*STATED TASK:*
Output the lines from the one containing "This screenshot has height=923, width=1479." through the one containing "will tap(98, 78).", both included, verbatim.
--- Start of DATA TO PROCESS ---
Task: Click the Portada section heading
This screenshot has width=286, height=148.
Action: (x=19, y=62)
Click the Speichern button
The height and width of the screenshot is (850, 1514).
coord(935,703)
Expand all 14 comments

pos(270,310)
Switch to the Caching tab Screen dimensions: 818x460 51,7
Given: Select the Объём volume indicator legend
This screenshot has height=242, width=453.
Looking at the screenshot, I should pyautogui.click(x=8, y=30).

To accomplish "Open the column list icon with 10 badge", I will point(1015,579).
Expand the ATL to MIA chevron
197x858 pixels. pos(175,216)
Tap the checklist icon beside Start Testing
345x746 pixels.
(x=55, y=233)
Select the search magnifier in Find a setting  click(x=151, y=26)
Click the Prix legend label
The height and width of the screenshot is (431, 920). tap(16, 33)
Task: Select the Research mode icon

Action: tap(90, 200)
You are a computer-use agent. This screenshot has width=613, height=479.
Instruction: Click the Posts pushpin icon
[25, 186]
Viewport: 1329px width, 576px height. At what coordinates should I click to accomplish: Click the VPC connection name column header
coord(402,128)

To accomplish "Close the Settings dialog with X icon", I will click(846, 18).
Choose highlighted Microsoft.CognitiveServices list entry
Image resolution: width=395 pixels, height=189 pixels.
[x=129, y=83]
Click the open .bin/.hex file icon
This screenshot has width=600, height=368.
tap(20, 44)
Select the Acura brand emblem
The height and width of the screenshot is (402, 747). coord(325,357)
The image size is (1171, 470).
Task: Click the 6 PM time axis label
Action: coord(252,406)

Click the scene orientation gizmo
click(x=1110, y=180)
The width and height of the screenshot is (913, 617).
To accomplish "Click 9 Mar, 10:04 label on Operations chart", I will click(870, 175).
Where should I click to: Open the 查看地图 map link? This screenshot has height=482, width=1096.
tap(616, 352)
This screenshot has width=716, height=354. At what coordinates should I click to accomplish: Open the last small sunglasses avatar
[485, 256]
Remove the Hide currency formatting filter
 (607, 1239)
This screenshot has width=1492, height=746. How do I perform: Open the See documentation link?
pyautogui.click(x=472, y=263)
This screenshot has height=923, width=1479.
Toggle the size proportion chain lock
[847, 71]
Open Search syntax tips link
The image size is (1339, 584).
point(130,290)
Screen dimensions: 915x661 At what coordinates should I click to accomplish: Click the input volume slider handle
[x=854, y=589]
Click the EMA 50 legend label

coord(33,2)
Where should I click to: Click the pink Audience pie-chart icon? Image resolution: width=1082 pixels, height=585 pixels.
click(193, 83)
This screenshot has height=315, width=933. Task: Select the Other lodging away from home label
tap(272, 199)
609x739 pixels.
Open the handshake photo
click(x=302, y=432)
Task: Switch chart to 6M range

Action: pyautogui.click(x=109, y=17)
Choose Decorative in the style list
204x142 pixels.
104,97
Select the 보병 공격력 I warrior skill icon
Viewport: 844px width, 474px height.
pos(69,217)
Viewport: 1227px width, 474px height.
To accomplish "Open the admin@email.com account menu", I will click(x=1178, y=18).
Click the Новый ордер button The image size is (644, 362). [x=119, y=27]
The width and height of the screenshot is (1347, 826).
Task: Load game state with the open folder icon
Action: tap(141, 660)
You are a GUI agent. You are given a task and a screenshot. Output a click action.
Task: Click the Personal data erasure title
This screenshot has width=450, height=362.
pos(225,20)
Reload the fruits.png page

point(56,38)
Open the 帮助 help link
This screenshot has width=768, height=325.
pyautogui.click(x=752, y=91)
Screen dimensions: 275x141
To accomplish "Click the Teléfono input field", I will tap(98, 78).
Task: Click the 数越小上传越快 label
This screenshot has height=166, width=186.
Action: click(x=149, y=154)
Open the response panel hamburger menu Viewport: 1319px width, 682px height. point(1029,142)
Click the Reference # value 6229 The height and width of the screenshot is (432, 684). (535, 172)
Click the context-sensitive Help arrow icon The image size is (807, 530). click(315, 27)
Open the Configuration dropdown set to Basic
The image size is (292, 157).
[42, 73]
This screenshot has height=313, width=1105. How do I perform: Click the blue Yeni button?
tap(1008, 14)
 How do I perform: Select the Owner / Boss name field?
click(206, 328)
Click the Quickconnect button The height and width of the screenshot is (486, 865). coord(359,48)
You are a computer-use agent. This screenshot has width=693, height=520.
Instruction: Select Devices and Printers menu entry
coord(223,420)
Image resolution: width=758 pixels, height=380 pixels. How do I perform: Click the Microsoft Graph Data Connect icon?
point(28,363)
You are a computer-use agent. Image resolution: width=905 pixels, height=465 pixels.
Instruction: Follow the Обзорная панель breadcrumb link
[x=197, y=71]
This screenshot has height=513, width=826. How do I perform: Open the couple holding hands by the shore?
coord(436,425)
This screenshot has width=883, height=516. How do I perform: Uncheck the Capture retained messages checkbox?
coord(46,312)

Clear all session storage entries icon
--- End of DATA TO PROCESS ---
*EXERCISE RESPONSE:*
This screenshot has height=923, width=1479.
Toggle the size proportion chain lock
[847, 71]
Open Search syntax tips link
The image size is (1339, 584).
point(130,290)
Screen dimensions: 915x661 At what coordinates should I click to accomplish: Click the input volume slider handle
[x=854, y=589]
Click the EMA 50 legend label

coord(33,2)
Where should I click to: Click the pink Audience pie-chart icon? Image resolution: width=1082 pixels, height=585 pixels.
click(193, 83)
This screenshot has height=315, width=933. Task: Select the Other lodging away from home label
tap(272, 199)
609x739 pixels.
Open the handshake photo
click(x=302, y=432)
Task: Switch chart to 6M range

Action: pyautogui.click(x=109, y=17)
Choose Decorative in the style list
204x142 pixels.
104,97
Select the 보병 공격력 I warrior skill icon
Viewport: 844px width, 474px height.
pos(69,217)
Viewport: 1227px width, 474px height.
To accomplish "Open the admin@email.com account menu", I will click(x=1178, y=18).
Click the Новый ордер button The image size is (644, 362). [x=119, y=27]
The width and height of the screenshot is (1347, 826).
Task: Load game state with the open folder icon
Action: tap(141, 660)
You are a GUI agent. You are given a task and a screenshot. Output a click action.
Task: Click the Personal data erasure title
This screenshot has width=450, height=362.
pos(225,20)
Reload the fruits.png page

point(56,38)
Open the 帮助 help link
This screenshot has width=768, height=325.
pyautogui.click(x=752, y=91)
Screen dimensions: 275x141
To accomplish "Click the Teléfono input field", I will tap(98, 78).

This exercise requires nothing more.